Different aspects of the academic profession have received growing attention in many parts of the world throughout the last decade. While the literature available provides quite a variety of cases, the experience of academics in a number of smaller peripheral higher education systems is still something of a ‘black box’. The Macedonian higher education system seems to be no exception in this regard.
Current discussions on the academic profession in Macedonia are predominantly based on anecdotal evidence and a few public commentaries by some members of the academic community, while no major theoretical or empirical investigations in the field of higher education exist (Vukasovic 2014). There is no study yet on the conditions of academic work or on the academic profession in general. Occasionally, the Macedonian higher education system is mentioned only ‘in passing’ as a presumably similar system with the other countries of former Yugoslavia – thus allowing limited space to capture its idiosyncratic developments in the last two decades.
If we use Teichler’s typology of higher education researchers, the majority of those who write on higher education in Macedonia are only “reflective practitioners” (Teichler 2005: 461). In this respect, higher education research in the country is still more a question of sporadic effort on the part of individuals rather than an organized or comprehensive effort. Unlike some other countries in the region (notably Serbia, Croatia and Slovenia), there is no institute, department or educational programme which deals exclusively with higher education research. Such absence of serious and systematic investigation of recent higher education developments, renders the Macedonian higher education system as one of the most under-researched systems across Europe.
It is against this backdrop that the academic profession in Macedonia deserves special attention. The main objective of this study is to explore major developments around the academic profession in Macedonia by examining the perceptions of academics in three key areas:
(1) Academic work and working conditions. In the first section I examine the perceptions of academics about a number of factors that compose and contribute to job well-being. The major issues to be addressed here include the academics’ assessment of working conditions (facilities, resources and personnel); allocation of workload; interest in teaching and research and actual use of time; additional employment; remuneration; and the social prestige of the academic profession.
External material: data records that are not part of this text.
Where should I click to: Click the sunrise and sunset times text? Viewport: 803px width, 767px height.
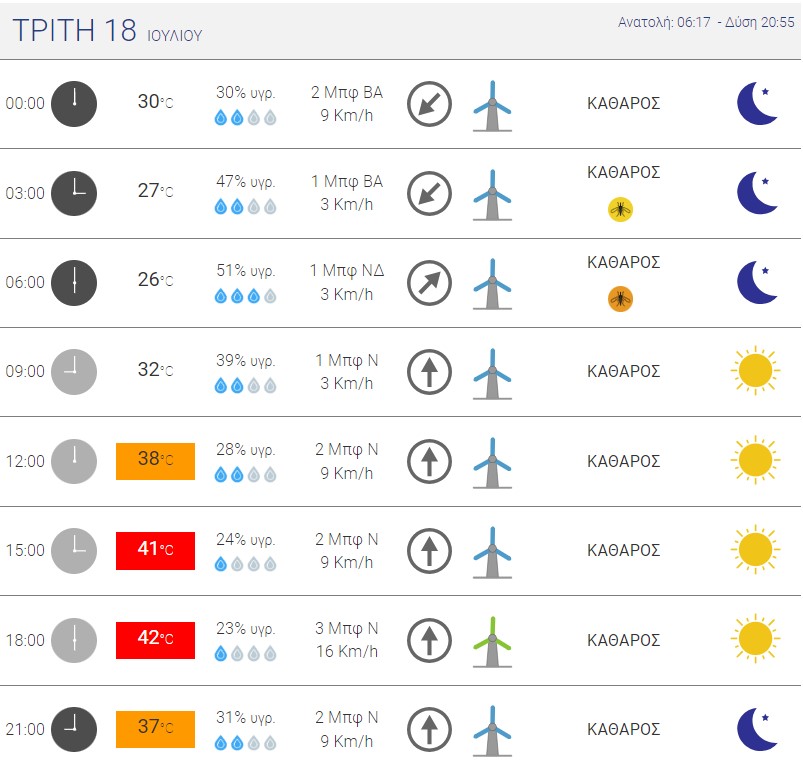click(706, 22)
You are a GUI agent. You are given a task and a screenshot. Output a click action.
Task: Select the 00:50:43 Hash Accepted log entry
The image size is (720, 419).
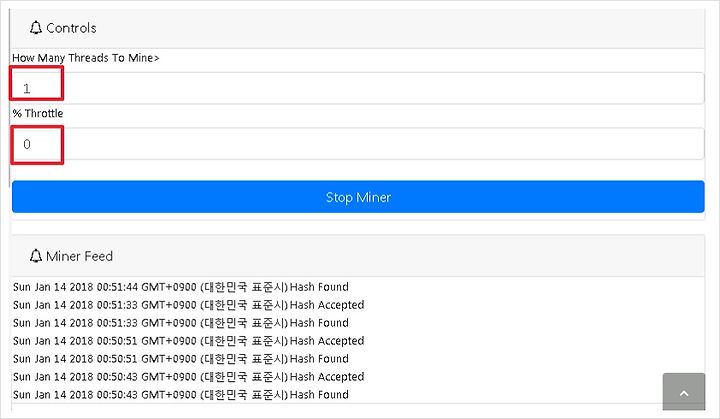189,377
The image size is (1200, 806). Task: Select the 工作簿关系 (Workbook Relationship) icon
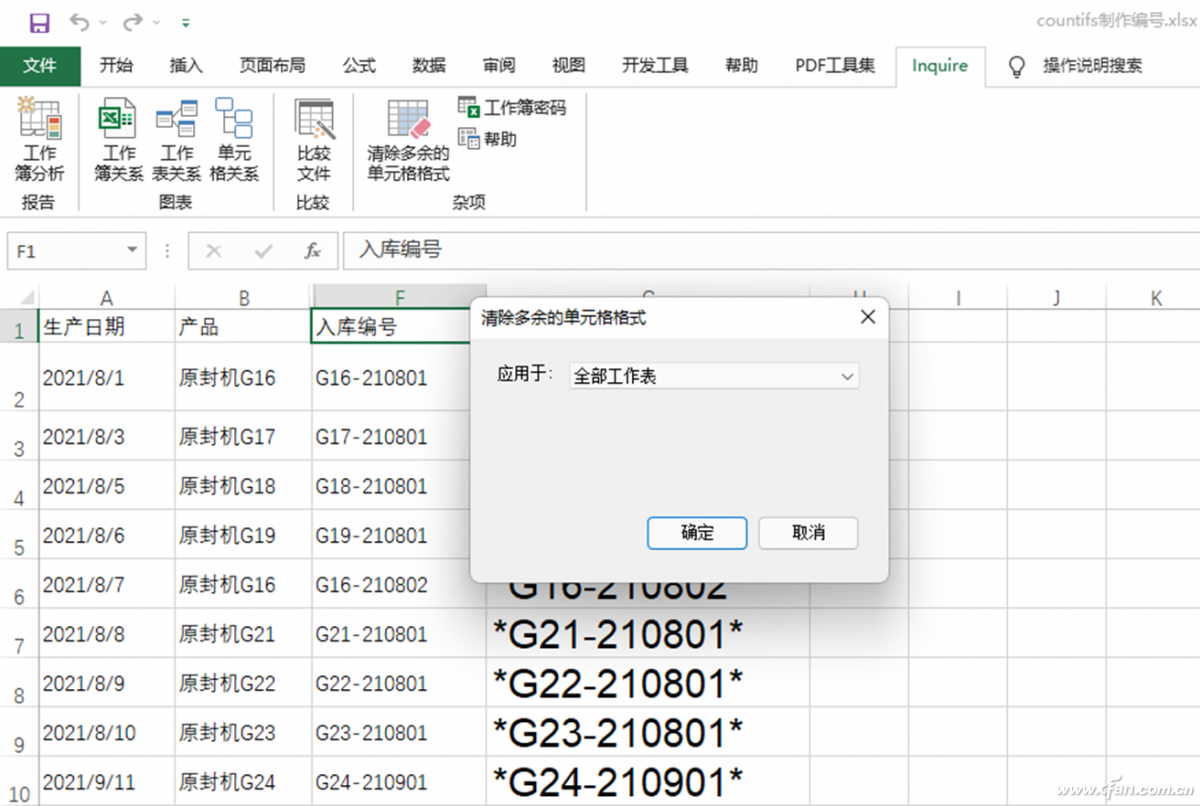[x=117, y=140]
(2) Vertical career mobility, horizontal career mobility (academic inbreeding) and research productivity. In this section I discuss first the commitment of academics to their choices of career by measuring their intention to make a major job change. This is followed by a discussion on the attractiveness of the academic profession both in terms of retaining current academic staff and recruiting new one. Hence, I investigate vertical career mobility by looking at the different paths of recruitment, the opportunities and expectations for advancement and promotion to a higher academic rank, as well as the transparency of the process and the compliance to the formal procedures. Moreover, I discuss an (informal) practice – commonly called ‘academic inbreeding’ - when universities hire their own graduates who subsequently remain employed at their Alma Mater for their entire careers. Here, I discuss the factors that contribute to the horizontal career mobility of academic staff and those that inhibit it. As high levels of academic inbreeding have long been assumed to have a damaging effect on scholarly practice I also test the hypothesis proposed by Horta (2013) that less mobile academics (inbreds) have lower levels of scientific productivity than non-inbreds.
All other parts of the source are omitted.